The response to my blog—my admission, disclosure, call it what you will—was totally unexpected. I was humbled both by the sheer number of positive messages I received, and also the fact that a few friends felt able to mention their own personal struggles, long hidden from the outside world.
My own life had changed so much since the belated realisation and acceptance that I needed help; and the even harder step of actually asking for help. That was back in 2004 and a decade later I felt ready to use my story to try and somehow “make a difference”.
I didn’t (don’t and never will) have a public profile, nor do I possess any particular talent or skill that would make me stand out, but I had the idea (in almost Archimedean circumstances… don’t try and picture the scene) to set myself a series of “challenges”, and it would be through the planning, preparation and (hopeful) completion of the various tasks that I would draw parallels and show just what can be achieved by asking for help.
I wasn’t offering any sort of magic cure… I don’t believe there is one; but for me, medication brought the objective clarity to prevent certain situations and feelings becoming overwhelming, and when the really bad days came, I was so lucky that Elaine’s love, understanding and support were always there—she is amazing xx
2014 was devoted to the charity Mind, and since then I have been working with Time to Change, for which I registered as a “Champion” (as in the Wonder Horse). My first involvement with the programme was to write a blog for their website, in which I tried to explain the effects of my condition; how it made me feel… and how much stronger I have ultimately become. The article received a few replies and comments; this was one: “Richard, your story really did strike me in a way that other pieces of writing haven't before.
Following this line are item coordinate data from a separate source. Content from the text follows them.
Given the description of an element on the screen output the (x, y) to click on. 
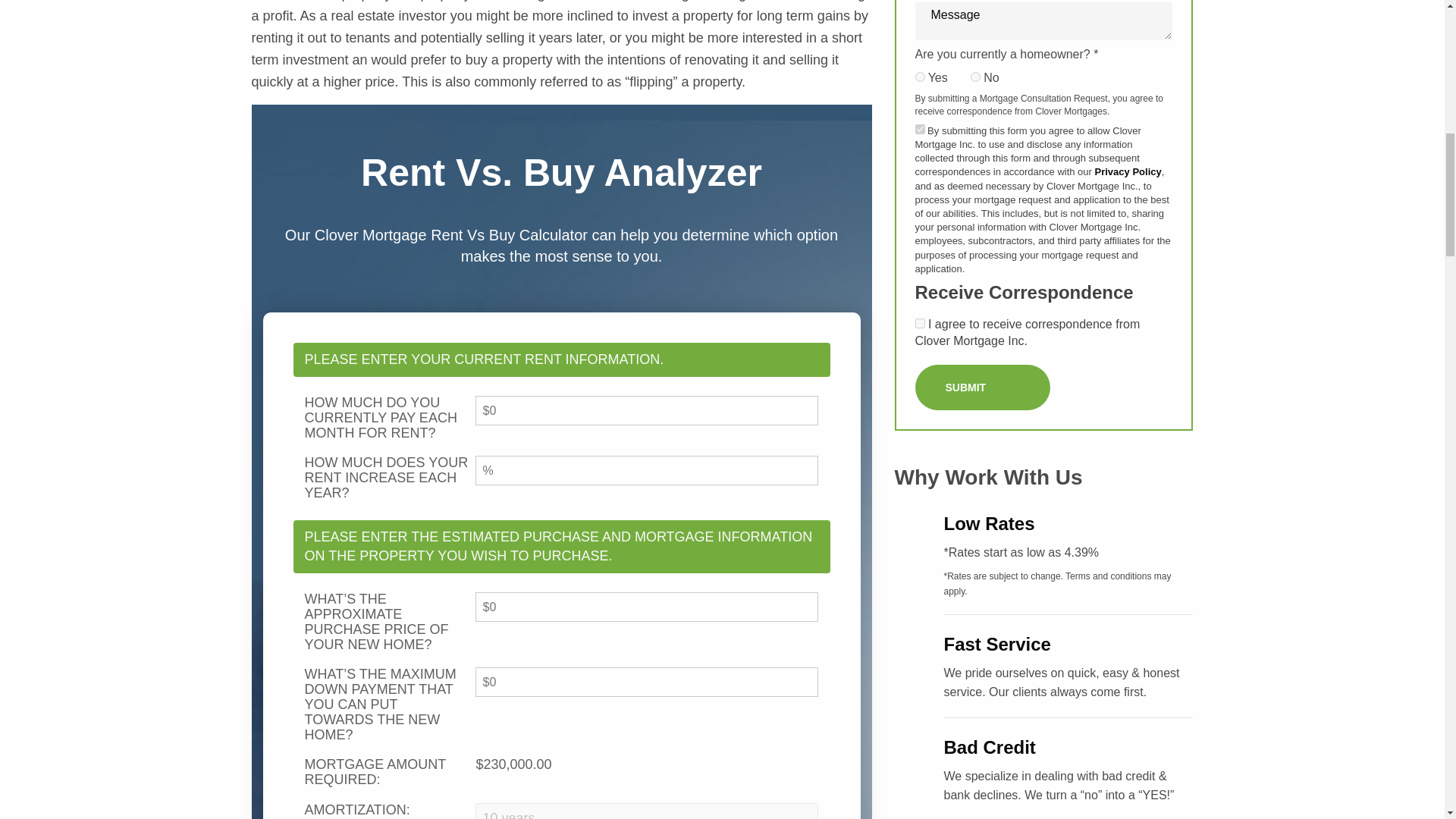
Privacy Policy (1127, 171)
SUBMIT (981, 387)
No (975, 76)
Yes (919, 76)
Yes (919, 323)
Yes (919, 129)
“It describes so much for me in terms of being told it would be best if I see a doctor even though I was scared to. It took a year until I eventually sought help. I remember the feelings of that doctor’s visit… getting upset when speaking to my GP.
“My family didn't know anything about my depression until I had to be forced to tell them. I tried counselling but it didn't work for me; I'm now on antidepressants and they are working as they're helping me fight back and giving me a way of coping with these feelings I'm experiencing, but also helping me help myself a little bit more. This story brings me hope that I can still have a life and depression doesn't have to control me. I do still struggle but I'm finding a way to live my life. Lots of love Dionne x”
I don’t know anything about Dionne, but to have perhaps made a small difference to a total stranger meant such a lot, and justified everything about talking so openly and honestly about a subject some are still more comfortable avoiding.
To look at me, I don’t think anyone would necessarily guess I have had a chronic (albeit thankfully mild) condition for almost as long as I can remember. Equally, I suppose no one would guess I’m left-handed… nor would they guess I am deaf in my right ear—but I am, and I am (in that order). But dysthymia is part of me; it will always be a part of me… and in a sense it’s only because of a condition (that still impacts on every single day of my life), that I have met some genuinely inspirational people, I’ve had some fantastic experiences, learned a lot about myself; but most importantly of all, I’ve tried my best to make a difference.
I may not succeed—just like I haven’t succeeded in taking a leg off the BDO world no.1 Glen Durrant (definitely one of those “inspirational people”)—but I have to keep trying… because one day, you just never know.